- _Required action_: Arrange the lines of the entries as a JSON list of strings, one string per line and blank lines omitted. Begin at the first line of the entries and stop after the line containing "Image resolution: width=1920".

Excerpted records Start Marker

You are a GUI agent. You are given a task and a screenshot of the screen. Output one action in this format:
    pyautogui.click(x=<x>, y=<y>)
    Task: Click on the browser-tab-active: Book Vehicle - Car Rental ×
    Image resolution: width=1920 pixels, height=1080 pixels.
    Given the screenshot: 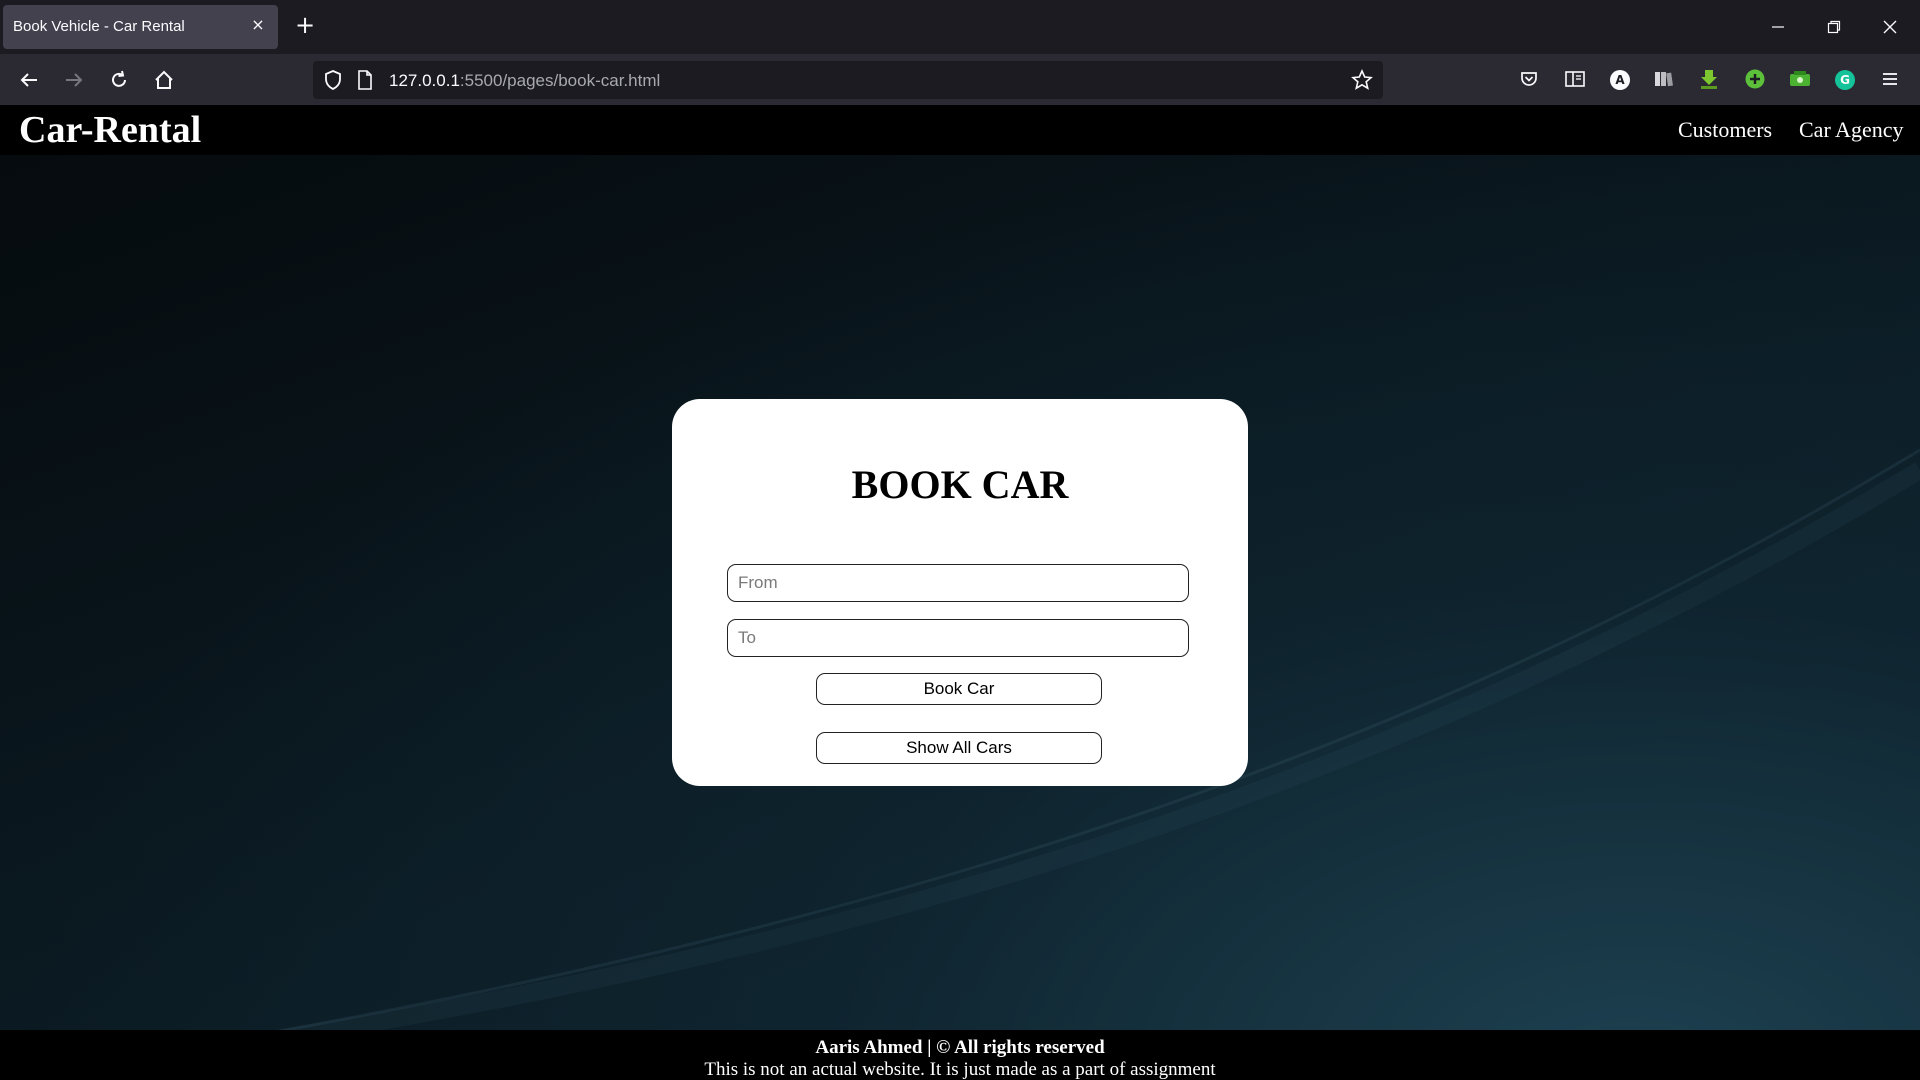 What is the action you would take?
    pyautogui.click(x=140, y=27)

Excerpted records End Marker

- _Reply to the task_:
[
  "You are a GUI agent. You are given a task and a screenshot of the screen. Output one action in this format:",
  "    pyautogui.click(x=<x>, y=<y>)",
  "    Task: Click on the browser-tab-active: Book Vehicle - Car Rental ×",
  "    Image resolution: width=1920 pixels, height=1080 pixels."
]